What Is a Cryptocurrency Exchange?

A cryptocurrency exchange is a digital marketplace where users buy, sell, and trade digital assets such as Bitcoin, Ethereum, and stablecoins. These platforms facilitate trading by matching buyers with sellers and, in most cases, holding customer funds in custodial wallets-functioning much like an online brokerage for digital currencies.

The scale of trading activity on these platforms is staggering. In 2024, daily spot and derivatives volumes on top exchanges routinely exceeded $100–$200 billion combined, and Coinbase alone processed roughly $1.2 trillion in total transaction volume for the year.

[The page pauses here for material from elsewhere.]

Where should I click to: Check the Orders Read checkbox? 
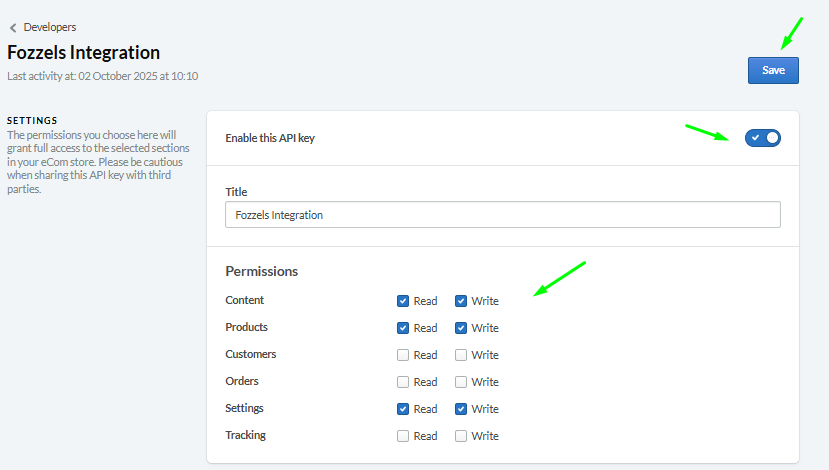[403, 382]
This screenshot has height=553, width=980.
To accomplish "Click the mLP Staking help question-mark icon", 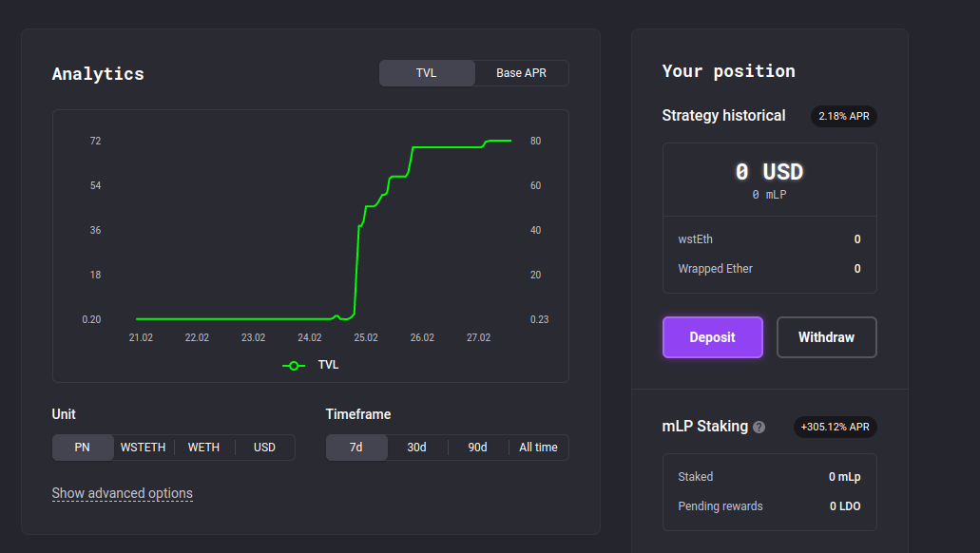I will (x=759, y=428).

Exchanges charge various fees-transaction fees, deposit fees, withdrawal fees, and more-to monetize this massive flow of trades. Understanding how exchanges make money helps traders evaluate platform risks, hidden costs, and the incentives that shape how an exchange operates.

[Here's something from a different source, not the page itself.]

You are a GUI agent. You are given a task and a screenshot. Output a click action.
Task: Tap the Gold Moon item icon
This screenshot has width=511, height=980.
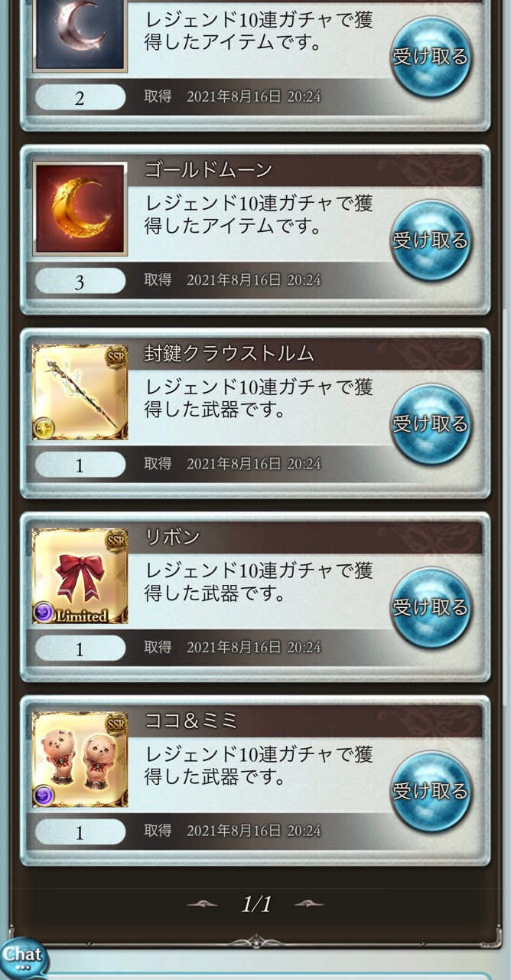tap(80, 209)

Types of Crypto Exchanges and Why They Matter for Revenue

Different exchange models use fundamentally different monetization mechanics. The type of platform directly influences fee structures, risk profiles, and how much revenue an exchange can generate.

Centralized exchanges (CEXs) like Binance (often described as the world’s largest cryptocurrency exchange by trading volume), Coinbase, Kraken, and KuCoin are custodial platforms. They earn from many revenue streams: trading fees, lending services, staking, listing fees, and institutional products. Because they control deposits and wallet infrastructure, they can also earn spreads, interest, and fiat conversion fees.

Decentralized exchanges (DEXs) such as Uniswap, Curve, and GMX operate via smart contracts and liquidity pools. They earn protocol-level swap fees (typically 0.05%–0.3%) shared between liquidity providers and the protocol or DAO treasury.

Hybrid models also exist-CEX front-ends with DEX backends, or CEXs running their own on-chain ecosystems-capturing both on-chain and off-chain income. The type of exchange influences incentives around spreads, liquidity, and token listings.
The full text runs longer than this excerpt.